The petioles, 1,4-2 m long and 1-2 cm broad, of pale green colour but when close to the base where they display reddish brown hues, are provided in the lowest half of blackish brown spines irregularly arranged and variously curved, of variable length up to 1 cm, almost unarmed in the remaining part; the foliar base falls apart for a good part in a fibrous mass surrounding the stem.
Inflorescences between the leaves (interfoliar), of less long or equal length than that of the petioles, of cream white to yellowish colour, with ramifications of second order and several rachillae, of various length up to about 12 cm, with tiny sessile hermaphroditic flowers, solitary or in groups of 2-3, with 6 stamens united at the base and 3 carpels free at the base and united to the apex forming a unique style with trilobate stigma.
It has been noted that in the populations in nature are present plants fructifying and others not, even if no differences between the flowers are found, this might lead to think to a certain dioecious “de facto” behaviour worthy of a further study. Obovoid to pyriform fruits, 0,9-1,1 cm long and of about 1 cm of diameter, blackish when ripe, containing only one globose seed, of about 0,8 cm of diameter, of dark brown colour.

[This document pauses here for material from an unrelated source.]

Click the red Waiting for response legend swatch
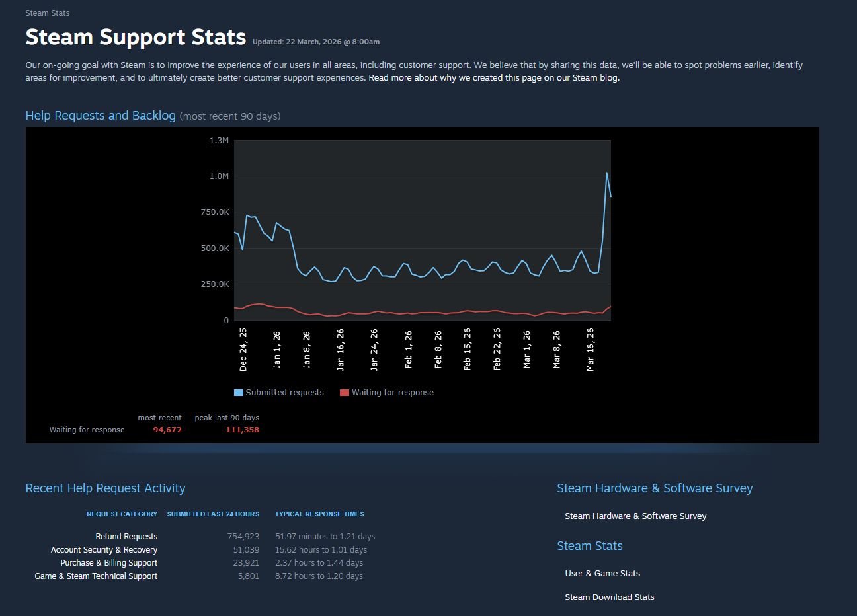The width and height of the screenshot is (857, 616). 344,393
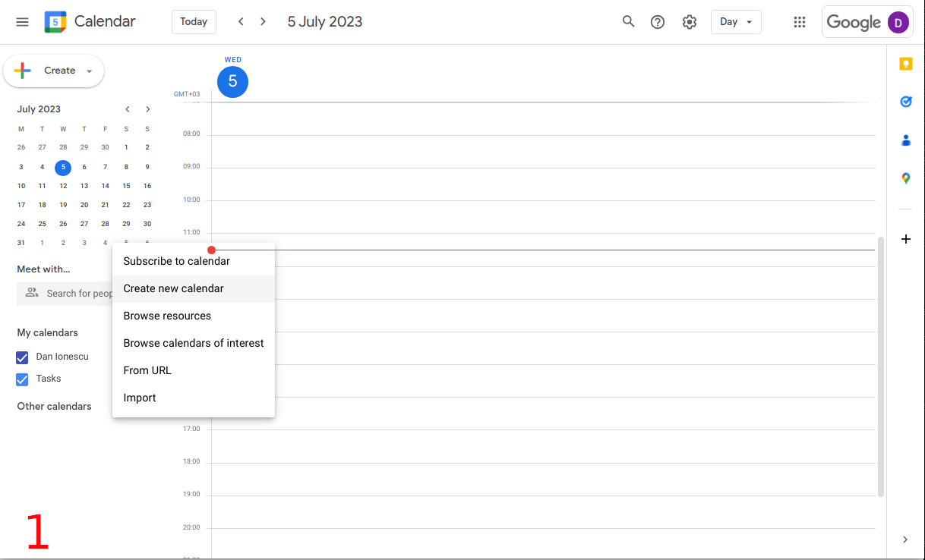
Task: Click the Search for people field
Action: pyautogui.click(x=76, y=294)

It reproduces by seed, previously kept in water for three days, in organic draining loam maintained humid at the temperature of 26-28 °C, with germination times from 1 to 4 months.
Similar in appearance to the more known and diffused Livistona australis and Livistona decora, but with more contained dimensions, a thicker foliage and the characteristic long residues of the petioles in the lowest part of the stem, unless shortened in nature by cyclones or fire and manually in cultivation for safety reasons due to the spines.
Despite coming from humid tropical zones, it has proved adaptable to the warm temperate climate like that of Mediterranean type, where it can resist, when adult, to temperatures up to about -3 °C, if exceptional and short lasting. It requires partial shading during the juvenile phase, then even full sun, and adapts to various types of soil, slightly acidic to slightly alkaline, even if it prefers those rich of organic substance maintained almost constantly humid. It bears moderately the saline sprays and short periods of drought, but gets advantage from regular watering in the climates having long warm and dry summers.
The young plants display leaves deeply incised with thin segments, particularly attractive, and are excellent subject to cultivate in pot for the decoration of luminous spaces. The vegetative apex is edible (but causes the death of the plant) and was consumed in the past by the Aborigines as vegetable.
Synonyms: Livistona holtzei Becc. (1921); Livistona melanocarpa Burret (1939).